Recopiez sans rien modifier le passage du texte sur les statistiques de l'euthanasie en Belgique situé entre « Des statistiques plus » et « 12 du rapport). », ces deux segments compris.

> TEXTE:

★ ★ ★ ★ ★ ★ ★

II – LES DONNÉES STATISTIQUES

 

Le communiqué officiel publié par la Commission fédérale de contrôle en 2020 fait état de 2 655 déclarations d’euthanasies reçues en 2019, soit une hausse de 12% par rapport à 2018.

De fait, depuis le vote de la loi de 2002, le nombre d’euthanasies a littéralement décuplé (voir tableau ci-dessous).

Parmi les euthanasies déclarées en 2019 : 52,8% concernaient des femmes ; 77% des déclarations proviennent de la partie flamande (rédaction en néerlandais) ; les 2/3 des personnes avaient plus de  70 ans, mais plus de deux cents avaient moins de 50 ans ; 45,3% des euthanasies ont eu lieu au domicile ; dans plus de 15% des cas, « le décès n’était pas attendu à brève échéance », ce qui signifie que les personnes n’étaient pas en fin de vie ; celles-ci souffraient en majorité de cancers (62% des cas) ou de polypathologies (18%).

Les premières euthanasies de mineurs ont été réalisées en 2017 sur des enfants de 9, 11 et 17 ans. Une euthanasie sur mineur a été déclarée en 2019.

Comme les années précédentes, la Commission fédérale de contrôle a estimé qu’il n’y a aucun problème d’application de la loi, aucun dossier n’ayant été transmis au procureur du Roi.

Ces chiffres officiels ne reflètent cependant pas totalement la réalité, car les euthanasies clandestines demeurent nombreuses : elles sont estimées à 35 % du total des euthanasies (cf § IV-2).

Ainsi, en 2019, la Belgique enregistrait plus de 7 euthanasies « légales » par jour (pour une population de 11,5 millions d’habitants, inférieure à celle de la région Ile-de-France).

Cette proportion préoccupante d’euthanasies non déclarées (et donc par définition illégales) en Belgique est d’ailleurs corroborée par une seconde étude publiée en 2018 dans le Journal of Pain and Symptom Management, dont il ressort qu’au moins 31% des euthanasies réalisées en Flandre en 2013 n’ont pas été déclarées à la Commission de contrôle. Une part non négligeable de ces euthanasies non déclarées correspond à l’injection d’une sédation au patient (avec ou sans son consentement) dans le but d’accélérer sa mort. L’étude indique que nombre de médecins ne considèrent pas cet acte comme une euthanasie et que sa déclaration à la Commission est donc superflue. L’injection d’un produit, intrinsèquement létal ou non, dans l’intention d’accélérer la mort du patient constitue pourtant bien une euthanasie au sens médical et légal du terme, du fait de l’intention poursuivie par le médecin.

Des statistiques plus détaillées, notamment par région (plus de 80% des euthanasies ont lieu en Flandre) et par type de pathologies, sont disponibles dans le rapport de la Commission fédérale de contrôle. Le dernier en date, publié en octobre 2020, porte sur les années 2018 – 2019. (ci-dessous : le tableau de synthèse de la page 12 du rapport).

★ ★ ★ ★ ★ ★ ★

> MATÉRIEL FOURNI:

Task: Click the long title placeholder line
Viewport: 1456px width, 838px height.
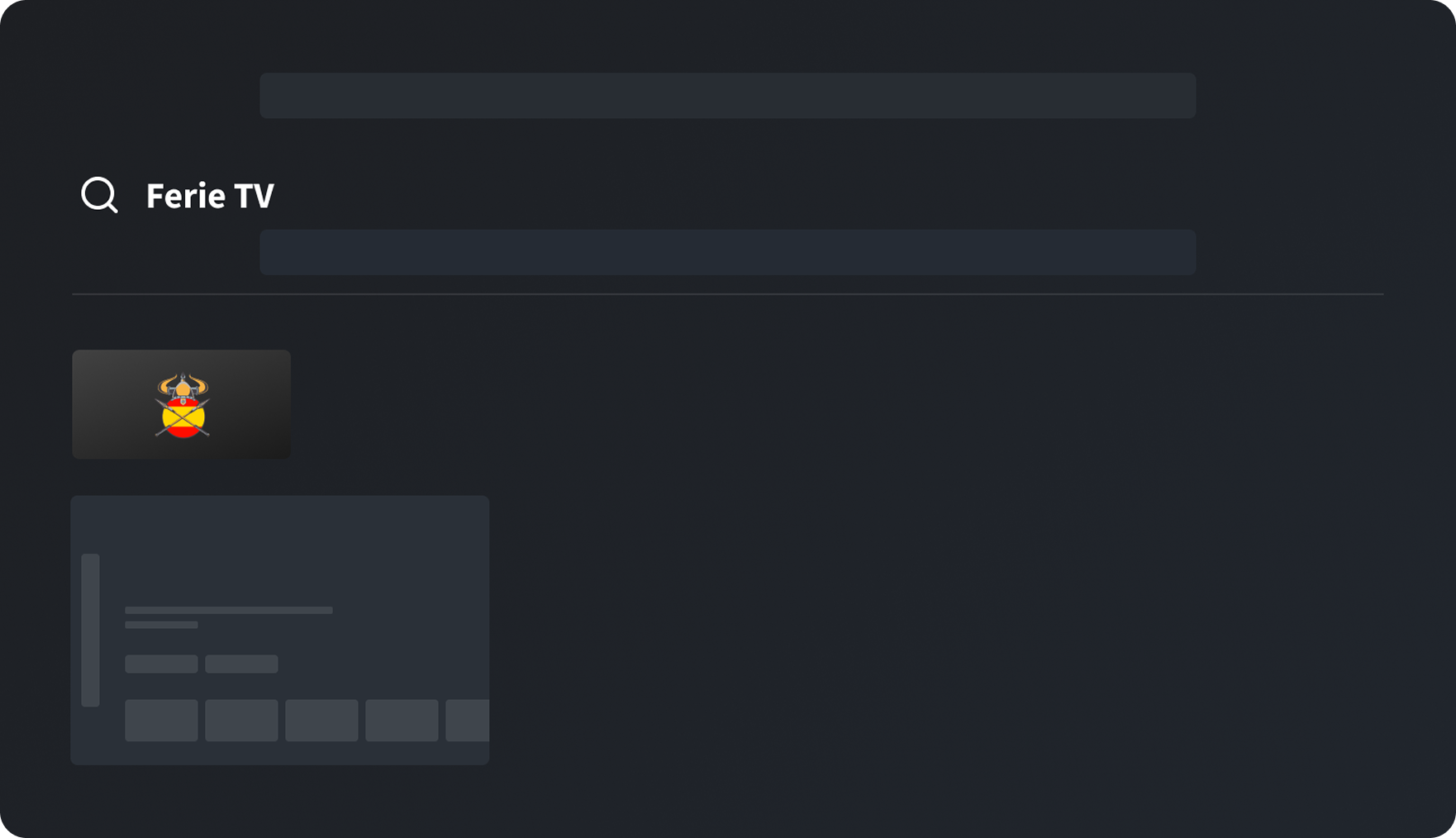Action: [229, 610]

★ ★ ★ ★ ★ ★ ★

> CORRIGÉ:
Des statistiques plus détaillées, notamment par région (plus de 80% des euthanasies ont lieu en Flandre) et par type de pathologies, sont disponibles dans le rapport de la Commission fédérale de contrôle. Le dernier en date, publié en octobre 2020, porte sur les années 2018 – 2019. (ci-dessous : le tableau de synthèse de la page 12 du rapport).